Paleoclimate, Paleoenvironment, and Paleoecology of Neogene Central America: Bridging Continents and Oceans (NICA-BRIDGE)
Startdate: 2 March, 2020
Enddate: 5 March, 2020
An International Continental Scientific Drilling Program (ICDP) Workshop
Montelimar, Nicaragua, 2nd-5th March 2020
Lakes Nicaragua and Managua lie in a trench-parallel half graben that formed since the Pliocene and hosts a Quaternary volcanic arc. The lakes are ideally suited for multidisciplinary scientific investigation of long, continuous sediment profiles because of their:
- long records (several Ma) of terrestrial and related marine basin development at the southern Central American margin,
- alternating lacustrine and marine environments,
- proximity to both the older and the younger volcanic arcs, separated by slab rollback,
- significance as a hot spot for biological endemism, and
- strategic location for study of the great American biotic interchange.
The proposed project will combine seismological, volcanological, paleoclimatological, paleoecological, and paleoenvironmental studies on land and in the ocean.
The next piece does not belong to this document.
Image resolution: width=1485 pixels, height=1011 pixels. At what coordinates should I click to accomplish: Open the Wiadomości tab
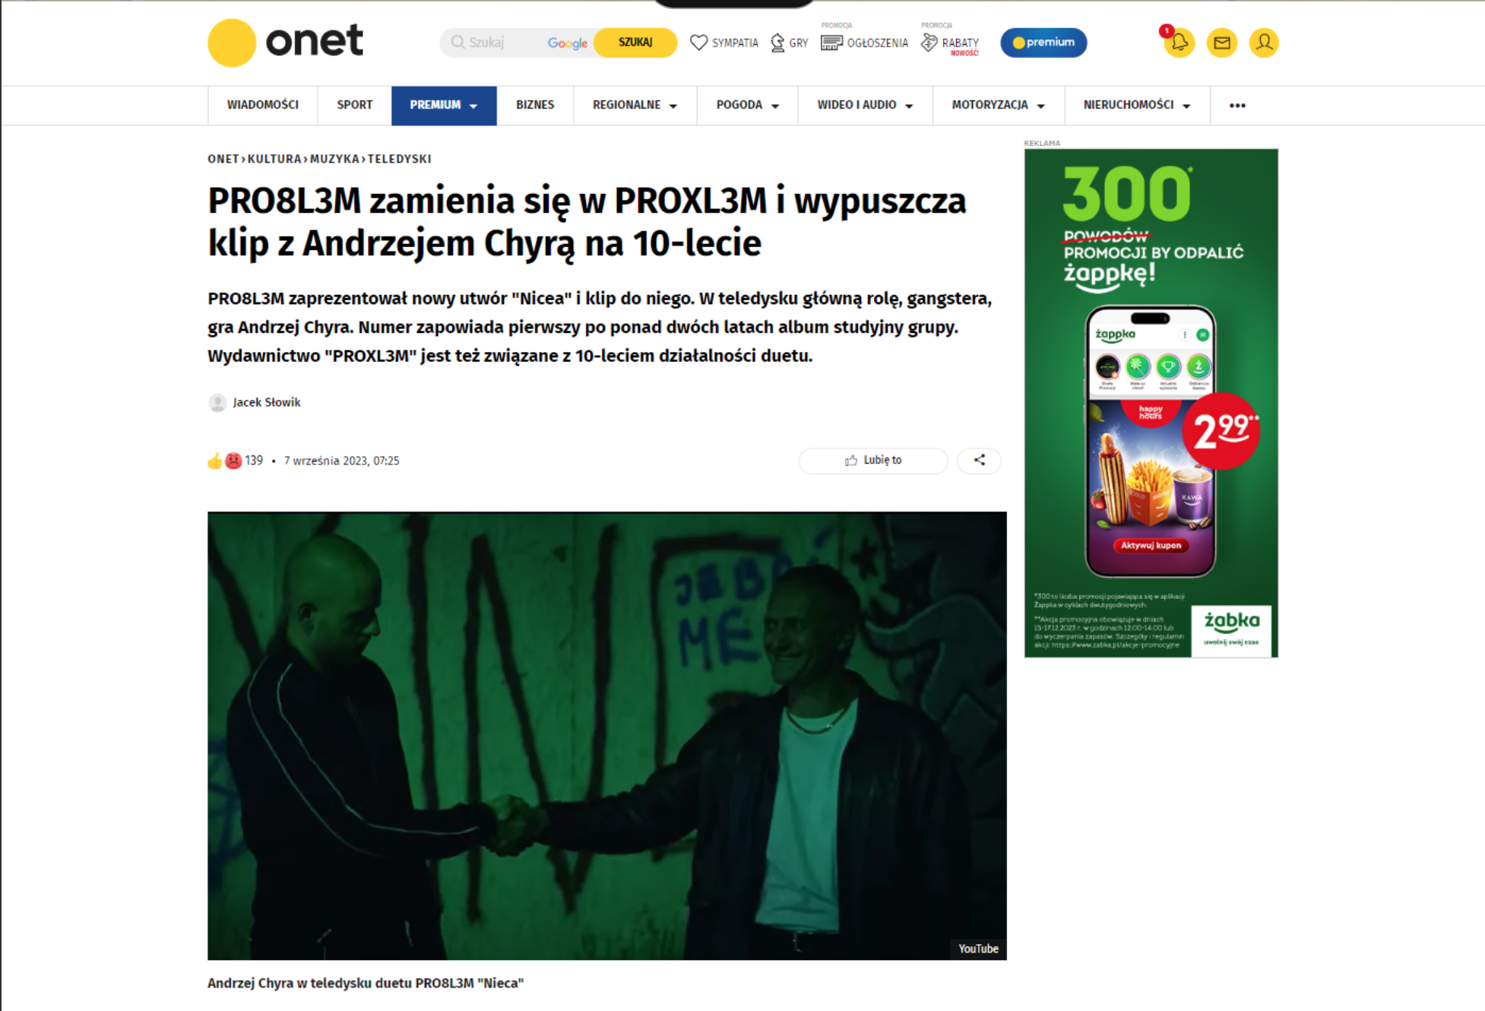pyautogui.click(x=263, y=105)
The Sandino Basin, offshore Nicaragua, is the oceanic continuation of the depression in which the lakes are located, and will be targeted for a second, seagoing drilling phase of the project to understand the evolution of the entire complex margin.
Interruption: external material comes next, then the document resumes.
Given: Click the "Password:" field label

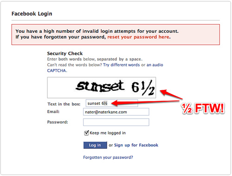Looking at the screenshot, I should [x=58, y=122].
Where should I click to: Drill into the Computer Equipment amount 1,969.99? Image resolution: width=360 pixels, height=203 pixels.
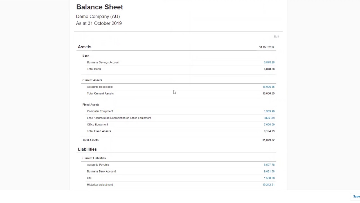click(x=269, y=111)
We anticipate collecting the oldest lacustrine records in the continental Neotropics, which will enable
- (a) development of a long Neotropical environmental and paleoclimate record,
- (b) determination of the times and rates of marine transgressions and regressions, their tectonic and climatic controls and ecological consequences,
- (c) investigation of recurrence rates and magnitudes of natural hazards,
- (d) identification of constraints on the timing and magmatic compositional changes during shifts of the volcanic arc,
- (e) exploration of linkages between long-term terrestrial and marine paleoenvironmental records,
- (f) assessment of ancient basin development and the deeper structure of western Nicaragua, and
- (g) study of climatic, geologic and anthropogenic influences on biodiversity and limnological variables, and consequent effects on micro- and macrobiota.
We envision a long-term, two-phase project in the region. Phase I will include drilling up to 100-m-long cores, provide pre-site survey data for deep drilling, and confirm the feasibility of achieving the scientific goals in the second, deep-drilling phase. Phase II will also involve IODP drilling of the marine Sandino Basin. Complementary investigation of lacustrine and marine records will be invaluable to achieve scientific goals related to margin structure and basin evolution.
The workshop will be held in Montelimar, Nicaragua, 2-5 March 2020, and will include a field trip to Lake Nicaragua and nearby volcanoes. The workshop agenda will include plenary and working-group discussions, covering drilling targets, scientific goals, the two-phase amphibious drilling strategy and related science plans, in situ investigations, core analyses, scientific collaborations, as well as operations, logistics, funding and permitting. The workshop is convened by Steffen Kutterolf, Mark Brenner, Armin Freundt, Jens Kallmeyer, Sebastian Krastel, Sergei Katsev, Axel Meyer, Liseth Pérez, Juanita Rausch, Armando Saballos, and Wilfried Strauch.
Scientists wishing to contribute to this workshop are invited to submit an application with contact details, a 1-page CV, and a 1-page summary of their relevant expertise and intended project contribution to Steffen Kutterolf (firstname.lastname@example.org) prior to Dec 11, 2019. A scientific committee will decide on invitations and travel support (fully or partially) taking into account the relevance of the applicants’ research relevant to the goals of the workshop, the workshop budget, and the need for balanced disciplines. Early career scientists and scientists from ICDP member countries are encouraged to apply.